The couple had five children. Both sons died young. All three daughters became suffragettes. The oldest, Christabel, directed the WSPU from exile during the period when its members were being force-fed in prison and slashing the Rokeby Venus at the National Gallery. In 1914 she returned to England, reborn as a militant anti-German. She encouraged her followers to shame men for cowardice by handing out white feathers to those in civilian dress. She called for conscription and the internment of foreign nationals.
Christabel ruled the WSPU with an iron hand. “She was our mother’s favourite; we all knew it, and I, for one, never resented the fact,” wrote Sylvia.
In a Glasgow Cotton Spinning Mill: Changing the Bobbin, 1907, gouache on paper, Sylvia Pankhurst, courtesy Tate Britain
Adela, their younger sister, was a disappointment, even though she was arrested many times. “I would not care if you were multiplied by a hundred,” Christabel told Sylvia, “but one of Adela is too many.”
Adela was given £20, a ticket to Australia, a letter of introduction, and firm instructions from her mother to leave England. She never saw her family again.
Sylvia was a committed Communist, as interested in labor rights and pacifism as she was in feminism. With her friend Amy Bull, she founded the Workers’ Suffrage Federation. This was too much for Christabel, who was already consolidating her hold on the WSPU by expelling members who disagreed with her.

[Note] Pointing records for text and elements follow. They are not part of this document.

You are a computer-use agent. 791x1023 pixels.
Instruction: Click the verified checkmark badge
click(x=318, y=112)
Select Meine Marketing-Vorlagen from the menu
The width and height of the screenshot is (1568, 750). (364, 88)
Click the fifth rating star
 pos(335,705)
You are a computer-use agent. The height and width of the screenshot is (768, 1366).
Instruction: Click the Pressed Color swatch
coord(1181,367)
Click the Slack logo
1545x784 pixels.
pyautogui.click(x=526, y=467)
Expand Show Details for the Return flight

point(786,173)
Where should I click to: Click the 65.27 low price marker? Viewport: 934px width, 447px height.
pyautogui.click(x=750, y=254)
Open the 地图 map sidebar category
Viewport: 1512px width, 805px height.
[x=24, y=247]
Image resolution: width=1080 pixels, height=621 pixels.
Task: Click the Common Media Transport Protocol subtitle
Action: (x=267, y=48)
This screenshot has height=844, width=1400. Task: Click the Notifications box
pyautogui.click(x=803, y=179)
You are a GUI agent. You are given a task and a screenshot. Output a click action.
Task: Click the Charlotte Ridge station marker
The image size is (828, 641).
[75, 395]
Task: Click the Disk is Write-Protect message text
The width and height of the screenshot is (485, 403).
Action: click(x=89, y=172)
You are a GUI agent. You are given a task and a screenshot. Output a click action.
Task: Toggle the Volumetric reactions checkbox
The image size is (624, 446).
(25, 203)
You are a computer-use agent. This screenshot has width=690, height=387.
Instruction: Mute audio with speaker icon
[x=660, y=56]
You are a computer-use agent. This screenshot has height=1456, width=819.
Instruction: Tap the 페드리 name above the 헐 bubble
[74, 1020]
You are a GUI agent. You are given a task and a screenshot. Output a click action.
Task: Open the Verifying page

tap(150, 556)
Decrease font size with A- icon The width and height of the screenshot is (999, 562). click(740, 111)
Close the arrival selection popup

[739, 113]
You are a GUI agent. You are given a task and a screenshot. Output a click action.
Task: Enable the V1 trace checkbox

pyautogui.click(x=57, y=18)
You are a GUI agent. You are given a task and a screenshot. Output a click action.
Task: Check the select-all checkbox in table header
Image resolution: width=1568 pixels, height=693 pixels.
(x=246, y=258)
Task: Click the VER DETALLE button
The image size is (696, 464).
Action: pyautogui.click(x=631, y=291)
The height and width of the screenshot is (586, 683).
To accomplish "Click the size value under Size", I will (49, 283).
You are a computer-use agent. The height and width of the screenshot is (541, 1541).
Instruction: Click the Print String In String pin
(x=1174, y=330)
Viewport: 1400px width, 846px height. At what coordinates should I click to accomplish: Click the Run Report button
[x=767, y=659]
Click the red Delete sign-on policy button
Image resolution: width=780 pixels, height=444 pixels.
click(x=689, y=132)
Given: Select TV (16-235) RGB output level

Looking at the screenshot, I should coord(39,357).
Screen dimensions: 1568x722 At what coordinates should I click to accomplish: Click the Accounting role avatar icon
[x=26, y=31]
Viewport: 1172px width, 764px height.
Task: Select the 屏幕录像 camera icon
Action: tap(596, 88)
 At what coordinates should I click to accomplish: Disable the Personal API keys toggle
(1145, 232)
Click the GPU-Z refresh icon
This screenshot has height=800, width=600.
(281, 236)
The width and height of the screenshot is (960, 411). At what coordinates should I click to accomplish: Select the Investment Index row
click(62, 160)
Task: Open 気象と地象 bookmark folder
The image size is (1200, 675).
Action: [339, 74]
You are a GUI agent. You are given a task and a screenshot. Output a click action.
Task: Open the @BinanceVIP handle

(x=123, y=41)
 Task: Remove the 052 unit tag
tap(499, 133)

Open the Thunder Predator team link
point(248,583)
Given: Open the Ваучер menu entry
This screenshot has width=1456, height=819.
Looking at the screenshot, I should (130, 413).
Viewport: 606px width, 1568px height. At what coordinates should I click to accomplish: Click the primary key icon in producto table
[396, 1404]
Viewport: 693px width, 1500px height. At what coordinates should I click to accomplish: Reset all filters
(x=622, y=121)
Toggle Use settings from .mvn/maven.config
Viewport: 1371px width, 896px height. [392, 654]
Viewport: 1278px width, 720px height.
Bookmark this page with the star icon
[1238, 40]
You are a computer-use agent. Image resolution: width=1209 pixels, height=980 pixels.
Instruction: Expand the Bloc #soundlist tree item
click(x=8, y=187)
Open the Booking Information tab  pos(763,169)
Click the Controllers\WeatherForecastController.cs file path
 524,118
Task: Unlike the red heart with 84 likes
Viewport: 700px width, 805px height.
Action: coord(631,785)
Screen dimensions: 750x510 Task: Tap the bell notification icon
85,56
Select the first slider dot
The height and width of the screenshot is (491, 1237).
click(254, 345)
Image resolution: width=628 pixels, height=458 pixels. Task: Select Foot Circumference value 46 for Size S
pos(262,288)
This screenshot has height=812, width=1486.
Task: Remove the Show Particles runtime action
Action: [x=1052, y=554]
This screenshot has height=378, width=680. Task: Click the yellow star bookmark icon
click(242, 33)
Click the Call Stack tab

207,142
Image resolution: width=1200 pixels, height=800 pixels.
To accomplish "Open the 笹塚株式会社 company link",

Emmeline Pankhurst and her daughters Christabel (center) and Sylvia (right) at Waterloo Station, London, 1911. Courtesy Imperial War Museum
“She [Christabel] turned to me,” recollected Sylvia. “’You have your own ideas. We do not want that; we want all our women to take their instructions and walk in step like an army!’… I was oppressed by a sense of tragedy, grieved by her ruthlessness.”
At age 45, Sylvia gave birth to a son with her Italian anarchist partner, outside conventional marriage. She called this child “a triumph of eugenics,” since both parents were fit and bright. Her mother, who was standing for Parliament, was so furious that she never spoke to Sylvia again.
None of the Pankhurst daughters were destined to die in England. Adela married an Australian trade unionist and had a large family, veering from Communism to the far right in her later years. Sylvia spent her later life agitating on behalf of Ethiopia and died there. Christabel went to America to preach her religious theories. She was found dead, sitting bolt-upright in a straight-backed chair, at the age of 77.